Pip raised her glass to him.

‘And you, Catriona McCabe,’ Django continued, his eyes rolling to the ceiling, while he produced, from pockets in his waistcoat that the girls never knew existed, packets of peanuts and pork scratchings, ‘speed the day when you trade your job as a sports columnist for a career in the personnel department of a lovely company making air filters or cardboard tubing.’

Cat took a hearty sip of cider and grinned.

‘Fenella McCabe,’ Django regarded her, ‘how long must I wait before you exchange a dusty archive in the bowels of the Tate Gallery for the accounts department of a financial services company? And the three of you! The three of you! Why oh why have I been unable, as yet, to marry any of you off?’ He clutched his head in his hands, sighed and downed over half his pint.

Fen laughed. ‘Hey! I’ve only just landed this job. I’m going to spend my days with Julius!’

‘Oh Jesus,’ Cat wailed, finding solace in cider, ‘Julius.’

‘Bloody Julius,’ Pip remonstrated, chinking glasses with Cat.

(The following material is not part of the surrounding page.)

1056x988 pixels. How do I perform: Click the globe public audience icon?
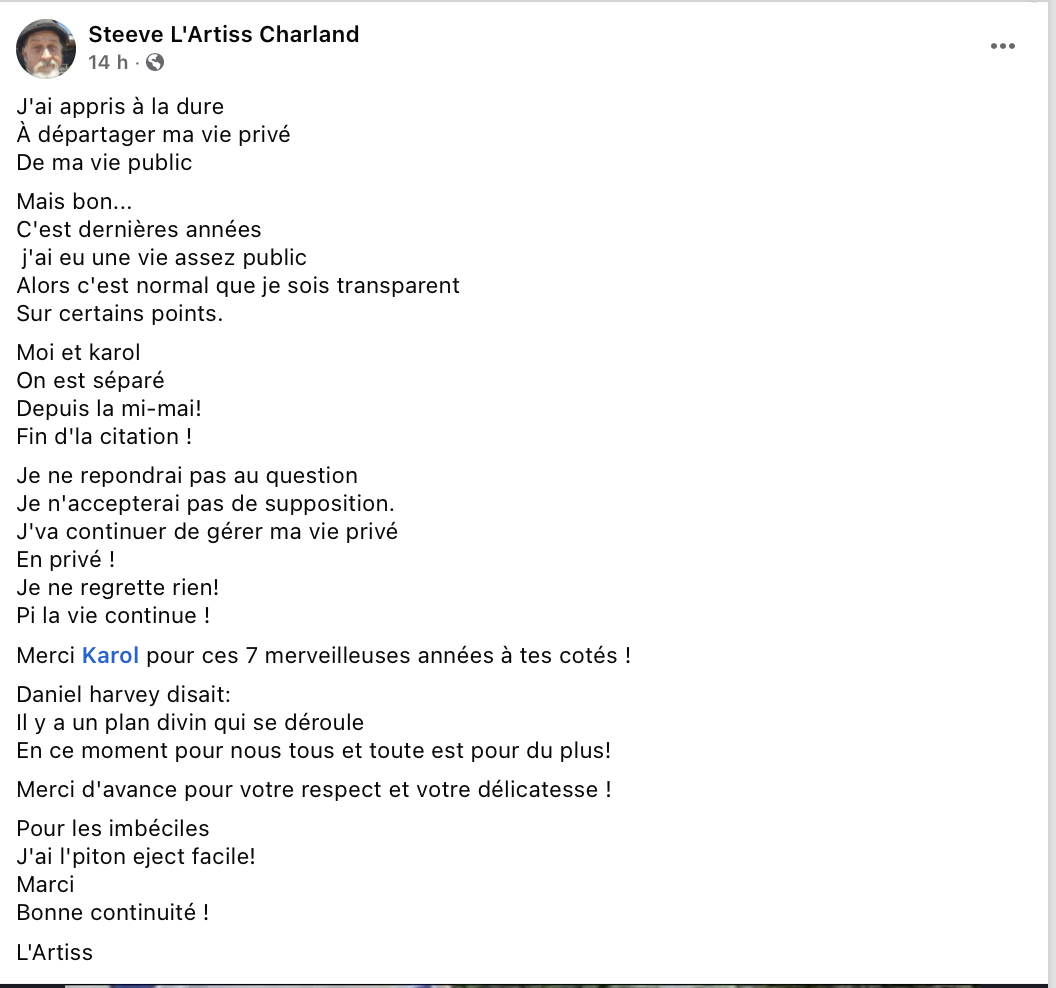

‘Oh Lord, not that Fetherstone chap,’ Django exclaimed, rubbing his eyebrows, letting his head drop; a strand of his silver hair which had escaped his pony-tail dipping into his pint, ‘please, dear girl, please fall in love with a man who is at least alive.’

‘Who’s to say,’ Cat mused, ‘that while you’re waiting for the right bloke to come along, you can’t have lots of fun with all the wrong ones!’

Please,’ Fen remonstrated but with good humour, ‘my new job starts tomorrow.’ She regarded her two sisters and her uncle. ‘One for which I was head-hunted,’ she emphasized. She ate a peanut thoughtfully, took a sip of cider and looked out of the pub window to the moors. ‘So, my life wants for nothing at the moment.’